I followed a recommendation from a web site with the top 11 “must visit location” on the Lofoten. Gimsoy was a little up north and looked to be remote. It was, and generally in the year of Covid 19 and late in the season, I was never in a crowd.

After arriving I went for a long walk along the beach, completely on my own and enjoying the light breeze and the typical smell of sea water.

And very relaxing is to look for beautiful mussels or at least for some patterns in the chaos.

When I returned I felt I had to do some exercise, took the bike and started to cycle along the road to west. It would lead around the island with about 50 – 60 km. It did not come to that distance.

But what came was a sheep resting on a rock.

As the conditions were rather unfavourable with gusty winds and light showers of rain the pleasure was limited. On top of it I saw a golf course on the way (Lofoten Links), enquired about the booking situation and decided to cut short the round around the island…

I enjoyed every minute on the 9 holes I played. Not knowing the details was costly in lost balls (although when I search for mine, I always find others). The strong side and head wind gusts added to the challenge. But what a scenery and excitement to be there at all.

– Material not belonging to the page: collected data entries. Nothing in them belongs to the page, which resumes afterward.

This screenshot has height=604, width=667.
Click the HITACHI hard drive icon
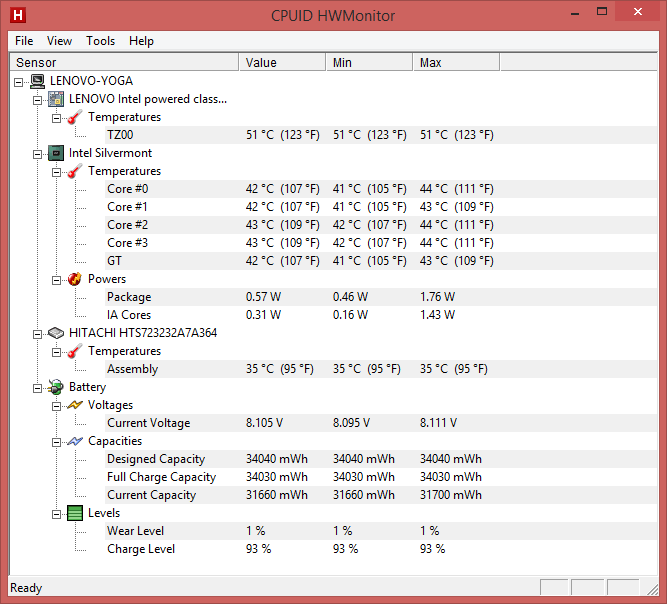click(56, 333)
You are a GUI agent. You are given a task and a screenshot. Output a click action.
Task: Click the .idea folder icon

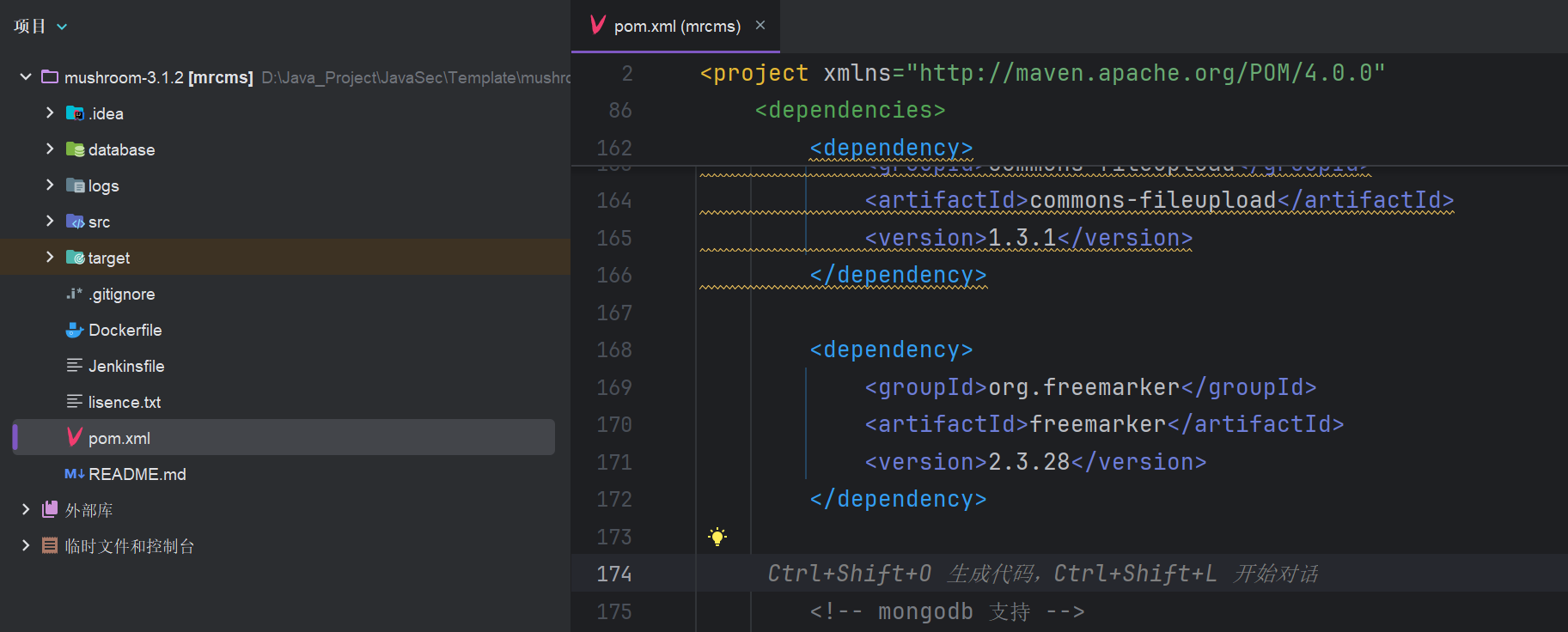[x=75, y=113]
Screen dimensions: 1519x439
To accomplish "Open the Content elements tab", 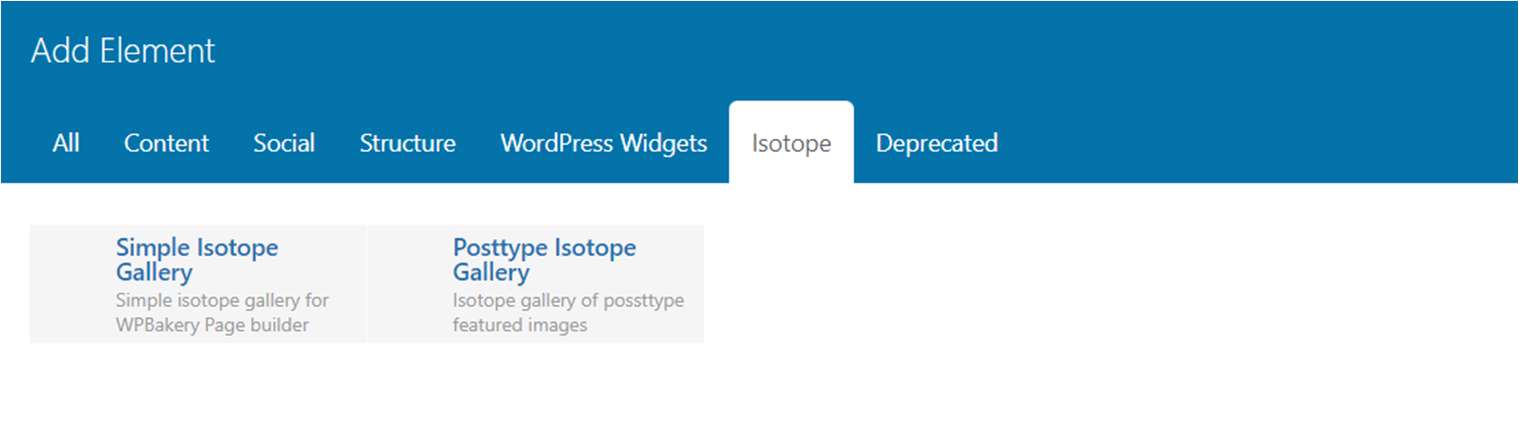I will (166, 143).
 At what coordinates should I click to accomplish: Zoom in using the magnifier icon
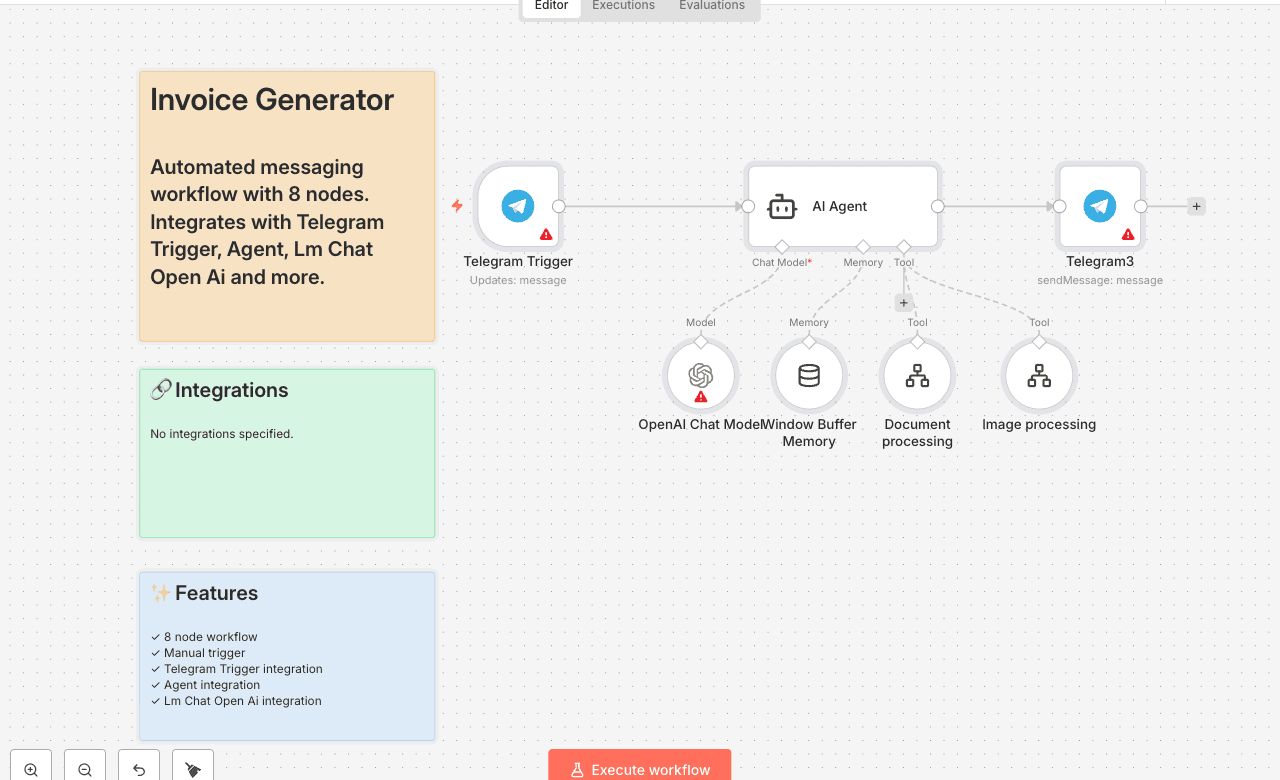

The club rooms were only average but the shower after sports is always unbeatable.

There was no suitable spot for parking the motorhome overnight, so I decided to head for Borg. There was free parking near the Viking Museum.

Sonntag, 30.09.20, Sortland – Svolvaer – Henningsvaer, 171 km

The day has come to approach the “real” Lofoten. In 2017 I came until Svolvaer and this year I will dive further into the islands to the very end in A.

Side stepping from the main road to a small, small village and ferry docking station.

Another little detour to a remote cap.

Fotos from Laupstad, fairy tale land.

Photos from Svolvaer.

Fotos from the way to and from Henningsvaer.

Samstag, 29.08.20, Loedingen – Andenes – Sortland, 269 km

Loedingen is actually on the island of Hinnoya and does not belong to the Lofoten. Same for the island of Andoya where I headed first. Andenes would become the most northern point of my 2020 travelling season.

Fotos from the way to Andenes.

Fotos Andenes, most northern town on Andoya.

Impressions from the way back to the south to Sortland.

Freitag, 28.08.20, Trofors – Bognes – Loedingen, 465 km

Second transfer day to the north.

After that long day again I was happy to find a small parking bay next to quiet road. The hut was attached to a picnic and barbecue area.

Donnerstag, 27.08.20, Lillehammer – Trofors, 692 km

If it was not for the Lofoten, it would have been a bit weird to return the same way I came down yesterday. At least until Dombas, then the E6 turned north instead of north west (to Andalsnes).

Not much to report, one has to stay awake and concentrated on such a transfer day.

Mittwoch, 26.08.20, Andalsnes – Dombas – Lillehammer, 261 km

It will be an interesting day again. I checked the weather forecast for the region up to the Lofoten and was sad to see no improvements. So I decided to call it a day for this time and head south back to Denmark and heading for France Atlantic coast. And I booked the ferry in 4 days.

Visited that lovely gallery nearby of the church of Ringebu. Two charming ladies tried to get my cards working on the terminals, without success. Just as I thought to have to leave, they said, go in for free, it is not your fault. The saving was about 5 Euros.

Fotos Lillehammer

Visited a great coffee with a view to the fountain (Park Cafe’n / Storgata 26, 2609 Lillehammer), walked back to the vehicle and found the church and parked up at the bakken.

Only to be approached by a german lady who drove the same brand of motorhome like me, the FIAT Ducato Rotec. We looked at the details and found little differences, hers was just one year younger. And she had a garage in the back and therefore not my comfortable sitting arrangement.

And she convinced me during the conversation according to her Norwegian weather application, up in north the conditions will improve greatly. I am influenced so easily. I changed the booking of the ferry to 14.09.20 and headed back north.